* Document section:
----------------------------------------
Within the past week, Biden has said things susceptible to misinterpretation by stressed, trigger-happy adversaries. In the present environment, watching your tongue matters. Wrong words could trigger an unexpected reaction, widening the conflict in Europe. 

Biden is literally a loose cannon – someone needs to control his mouth. Get the index card right, keep him on it, stop letting him wander into a zone that invites misinterpretation and retaliation. This is not funny, not political, and not something to get on later. His handlers need to get on it now.

Last Friday, March 25, Biden was in Poland. Poland is a NATO member, one of our tightest, best, God-love-them allies. While there, Biden made various statements. 

In one, speaking to the 82nd Airborne, referring to Ukraine – Biden said: “You’re going to see when you’re there – some of you have been there – you’re going to see women, young people, standing in the middle, in front of a damn tank, saying ‘I’m not leaving.” See, e.g., Biden tells US troops they’ll be in Ukraine in war gaffe;

This is reckless, seven ways from Sunday. Ukraine is not a NATO member, so if we – or any NATO country – interceded with offensive weapons or troop deployments, that tells Russia, we are stepping over the line, are in the game, in the fight, come at us.

If your goal is de-escalation, bad strategy. Implying you are thinking about it, expecting it, might do it – especially talking to the 82nd Airborne – is a bad plan. Putin saw that, guaranteed. He either thinks Biden is thinking about that, or Biden is not entirely with it, sloppy thinker. 

Let’s hope the latter, not without risks, but better than thinking Biden is blabbing a classified plan he forgot not to talk about.

The statement is reckless also because, while he was likely thinking of training regimes deployed in past years, it sounds like we may have been recently in the country. That, too, is a bad message, provocative.

Then, like a school kid trying to impress the yard with mastery of cursing, Biden says the 82nd will – when there, which they are not supposed to be – see a Ukrainian “standing in front of a damn tank, saying ‘I’m not leaving.’” 

If anything signals Biden’s tendency to mix messages, pull from the distant past, cross the dotted line, that statement is it. Ukrainians are confronting infantry and tanks, but the reference is really to “tank man,” a Chinese dissident who stood down a Chinese tank on June 5, 1989, in Tiananmen Square. 

In any event, the statement was over-the-top, unnecessarily provocative, and, let us hope, just sloppy. The White House scrambled, trying to imagine away, reinterpret, correct, and bury the folly.

Next, on Saturday, Biden boldly declared – like FDR talking to Hitler in December 1941 or GWB talking about Saddam Hussain in 2003 – “Putin cannot remain in power.” See, e.g., Why Biden’s off-script remarks about Putin are so dangerous; France’s Macron warns against escalation after Biden says Putin ‘cannot remain in power’; Biden calls for Putin’s removal: ‘For God’s sake, this man cannot remain in power’.
----------------------------------------
* Excerpted records:
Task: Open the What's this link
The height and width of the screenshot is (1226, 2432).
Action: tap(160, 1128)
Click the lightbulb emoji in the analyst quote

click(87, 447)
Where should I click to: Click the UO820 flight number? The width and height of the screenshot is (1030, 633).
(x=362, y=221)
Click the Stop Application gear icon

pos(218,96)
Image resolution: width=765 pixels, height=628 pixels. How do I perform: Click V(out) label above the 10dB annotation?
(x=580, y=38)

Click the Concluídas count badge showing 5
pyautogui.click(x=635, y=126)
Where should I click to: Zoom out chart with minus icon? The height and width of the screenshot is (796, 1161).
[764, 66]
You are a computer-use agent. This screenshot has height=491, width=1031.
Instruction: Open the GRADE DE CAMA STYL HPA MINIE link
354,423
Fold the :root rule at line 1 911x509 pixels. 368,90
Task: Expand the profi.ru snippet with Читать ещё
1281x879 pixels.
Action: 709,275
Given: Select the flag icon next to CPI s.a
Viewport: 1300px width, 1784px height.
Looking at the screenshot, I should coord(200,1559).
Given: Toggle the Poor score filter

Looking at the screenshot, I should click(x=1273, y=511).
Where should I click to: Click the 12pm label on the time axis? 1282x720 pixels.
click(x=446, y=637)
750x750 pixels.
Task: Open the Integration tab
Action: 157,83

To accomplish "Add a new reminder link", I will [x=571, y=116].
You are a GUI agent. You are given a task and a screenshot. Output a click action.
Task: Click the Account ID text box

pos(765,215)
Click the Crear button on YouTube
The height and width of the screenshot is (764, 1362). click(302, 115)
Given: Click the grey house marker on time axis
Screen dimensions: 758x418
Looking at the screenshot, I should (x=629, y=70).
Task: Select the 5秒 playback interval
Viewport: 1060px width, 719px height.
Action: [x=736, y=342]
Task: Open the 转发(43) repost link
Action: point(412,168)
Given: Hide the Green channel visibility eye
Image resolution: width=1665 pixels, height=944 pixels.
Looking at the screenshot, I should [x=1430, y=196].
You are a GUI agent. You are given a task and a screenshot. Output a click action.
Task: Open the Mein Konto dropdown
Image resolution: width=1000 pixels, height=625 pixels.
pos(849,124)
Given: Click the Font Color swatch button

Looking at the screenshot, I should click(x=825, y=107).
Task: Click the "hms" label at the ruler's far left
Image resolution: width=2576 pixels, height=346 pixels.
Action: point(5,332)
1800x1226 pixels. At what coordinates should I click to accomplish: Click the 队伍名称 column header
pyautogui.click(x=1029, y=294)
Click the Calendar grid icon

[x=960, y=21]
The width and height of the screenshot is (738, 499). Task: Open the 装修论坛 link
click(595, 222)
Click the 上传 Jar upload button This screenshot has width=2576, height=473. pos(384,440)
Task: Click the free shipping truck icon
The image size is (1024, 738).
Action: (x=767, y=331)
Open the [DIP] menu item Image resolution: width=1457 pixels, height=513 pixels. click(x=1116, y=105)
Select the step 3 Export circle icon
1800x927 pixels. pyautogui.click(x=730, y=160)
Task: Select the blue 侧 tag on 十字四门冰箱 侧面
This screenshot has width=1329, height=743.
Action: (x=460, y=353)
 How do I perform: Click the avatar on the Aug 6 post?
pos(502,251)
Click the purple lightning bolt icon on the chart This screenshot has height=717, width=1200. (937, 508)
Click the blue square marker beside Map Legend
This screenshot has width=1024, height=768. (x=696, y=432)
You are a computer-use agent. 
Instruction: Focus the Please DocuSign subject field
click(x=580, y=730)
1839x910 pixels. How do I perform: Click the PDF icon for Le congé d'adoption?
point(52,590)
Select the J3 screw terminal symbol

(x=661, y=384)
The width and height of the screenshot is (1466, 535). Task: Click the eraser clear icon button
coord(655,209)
----------------------------------------
* Tasks for this exercise:
A – In the commentary on Biden's remarks, which troops was Biden addressing when he described people standing in front of a tank?
B – Pick up the commentary on Biden's remarks after its final sentence and continue it.

* Results for each task:
A – The 82nd Airborne.

B –
Wow, okay, that comes with some Biden-splaining. Is that because, unbeknownst to the world, we have a secret plan to oust him? Not likely. See, e.g., Ukrainian official says Russia is trying to split country in 2; Blinken walks back Biden regime remark: Live Ukraine updates.

Is that because Russians are throwing him out? No, don’t see that yet, not in the near term. Is that because Biden is king of the world and can make that happen? No, wrong again.

So, why say such a foolish thing, especially in a tone and with the conviction that you can make some alternate future happen? Was that necessary? Constructive? Likely to be received with a yawn? Not likely.

So, with a dozen other examples in the past month, here is the point. “Loose lips sink ships,” and in the world of bobbled, hobbling mid-war diplomacy, Biden’s loose, strange, unconsidered words can and may create a series of “circus mirror” reactions, intentional or accidental misinterpretations of what is said. 

What we do not need is sloppy thinking, slopping words, or a sloppy – verbally unanchored – voice at the head of NATO, or in the role of Commander in Chief. Biden may not like it, may not want to be anything other than a hail-fellow-well-met, but he is the US President during a crisis, on the cusp of an expanded major war.  

In short, Biden needs to get his act together, or those around him need to get the act together, stop these potentially significant verbal lapses. Our adversaries may think he is slipping, already slipped; that is bad enough. But if they resolve he means these things, it gets worse fast. 

With the highest possible respect for the office, this president needs to tighten his grip on the English language, improve his verbal performance. Right now, his words – loose lips – are dangerous.